Laís Viegas de Valenzuela

Vida e morte severina

outubro 15, 2024 | by ipsislitteris.com

Eu sempre tenho vontade de escrever, mas nem sempre me vem a inspiração: hoje, por exemplo, eu gostaria de escrever não sei bem sobre que, mas cadê que me surge um tema, ou uma ideia, mesmo vaga, sobre que assunto escolher? A minha vida poderia ser um tema de muito “pano pras mangas”, mas já escrevi muita coisa sobre mim, de uma maneira ou de outra. Acho que a minha felicidade sempre acaba redundando em temas materiais, porque sob este ponto de vista sou atualmente muito favorecida: meu marido me proporciona tudo que significa conforto material, e eu mesma disponho de alguns trocados para satisfazer minhas necessidades, ou só mesmo vontades. Agora mesmo, acabo de comprar um computador, ao meu gosto e para a minha condição de vista cansada e minha comodidade; um exaustor para a cozinha, que devido à troca do nosso fogão já não se adaptava ao novo (a tampa dele não podia levantar-se bem, dada a altura da antiga coifa, que era mais baixa que o tamanho da tampa). Meu marido comprou o fogão, para melhorar o nosso conforto, só porque o outro que havia já não dispunha de acendimento eletrônico, obrigando a usar fósforo ou os acendedores de gás; completando a cozinha, comprei uma nova panela de pressão!

Não é que esses objetos materiais preencham a minha satisfação emocional, mas reconheço que o conforto material propicia uma certa “felicidade”, nem que seja pelo fato de tornar mais fácil ou confortável, ou prático, ou até mesmo bonito o trabalho doméstico: um computador novo oferece mais velocidade, ao abrir ou ao executar um trabalho; um fogão mais recente se vê mais brilhante e limpo (e dá mais vontade de mantê-lo sempre assim); uma nova panela de pressão é mais eficiente e mais veloz do que uma coisa velha e gasta, parece que dá mais ânimo para cozinhar. Ou será que sou eu a única pessoa a pensar assim? Talvez o meu sentido estético esteja muito presente nas minhas exigências e, portanto, na minha satisfação emocional. Parece que uma casa limpa, confortável – como a minha é, para mim – desperta até o meu bom humor (na verdade, eu nunca sou uma pessoa de mau humor!), e me dá mais entusiasmo para fazer mais por ela. Será que a minha mente é tão louca que vê, em todas essas coisas enumeradas, um motivo para ser feliz? Ou é que a felicidade é feita mesmo de pequenas coisas materiais, às vezes tão difíceis de adquirir para algumas pessoas, e nem tanto para outras? Ou será que em minhas cogitações (ou na falta delas), eu sou uma pessoa que pensa durar eternamente, e que sempre vou tirar muita alegria, proveito e satisfação do que é tangível e “funcionável”, e que é sempre necessário ocupar-se das coisas visíveis, como se “o mundo nunca se fosse acabar”?

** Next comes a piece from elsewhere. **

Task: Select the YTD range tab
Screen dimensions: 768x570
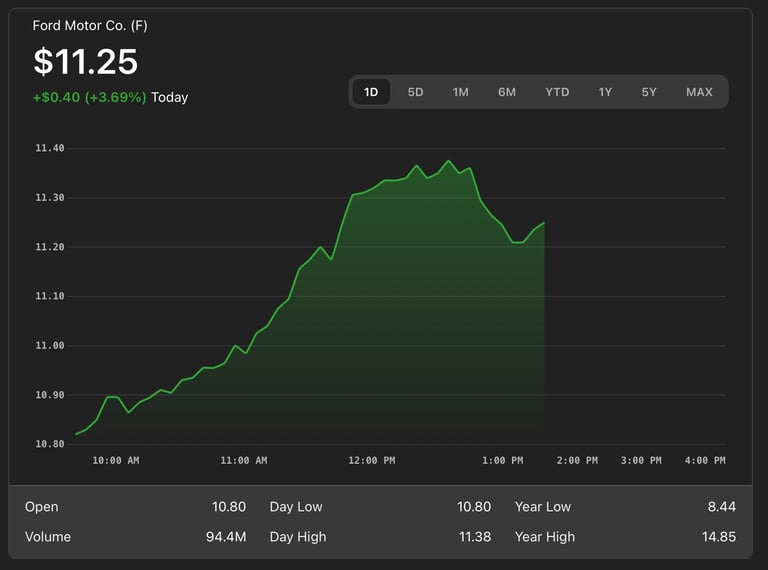Action: pyautogui.click(x=557, y=92)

Penso que sou muito consciente de todas as coisas que me sucedem ou que podem suceder na minha vida, mas irresponsavelmente não me ocupo nem me preocupo atualmente, quero dizer, nesta etapa – mesmo tardia – da minha vida, com “o fim do mundo”. Vivo a vida como se ela fosse durar eternamente, mesmo já tendo perdido várias pessoas queridas, como a minha filha, meus queridos pais, a minha neta, amigos queridos, aqui e no Brasil, a minha pátria amada. Acho que tenho muita consciência de que a morte é inexorável, para todo mundo, mais cedo ou mais tarde, e nas mais variadas ou inesperadas circunstâncias. Mas, não sei por que, não é uma coisa que me preocupe muito, embora esteja certa desse acontecimento, fatalmente (no sentido de certo, sem nenhuma dúvida).

Por outro lado, quero aproveitar com toda a voracidade o tempo que me resta, trabalhar enquanto me for possível, arrumar a casa quase como a “casa de bonecas” do Ibsen, assim querendo aproveitar o tempo, numa atitude contraditória: pensando talvez que o segundo tempo está prestes a se esgotar, ou então como se ele nunca se fosse acabar e eu fosse durar para sempre!

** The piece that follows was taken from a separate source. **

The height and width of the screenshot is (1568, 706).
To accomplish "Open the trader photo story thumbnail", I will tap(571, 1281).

Bom, mas voltando à minha agradável vida, não conheço ninguém que seja como eu, que tenha esta cabeça tão livre desse tipo de preocupação. Sinto que sou mesmo irresponsável, e confesso que gostaria de estar mais envolvida com o assunto, sabendo que não vou durar para sempre e, também, por outro lado, que já estou numa fase em que as probabilidades de desaparecer da vida são maiores que da maioria dos que conheço.    

Mas, enquanto a morte não me ameaça com tanta pressa, vou aproveitando esta existência com toda a força e os instrumentos que a vida me dá, desfrutando de toda a felicidade que ainda sinto dentro de mim, enquanto a morte não vem (procedendo como numa brincadeira da minha infância, em que a gente cantava: “vamos passear no bosque, enquanto seu lobo não vem”!).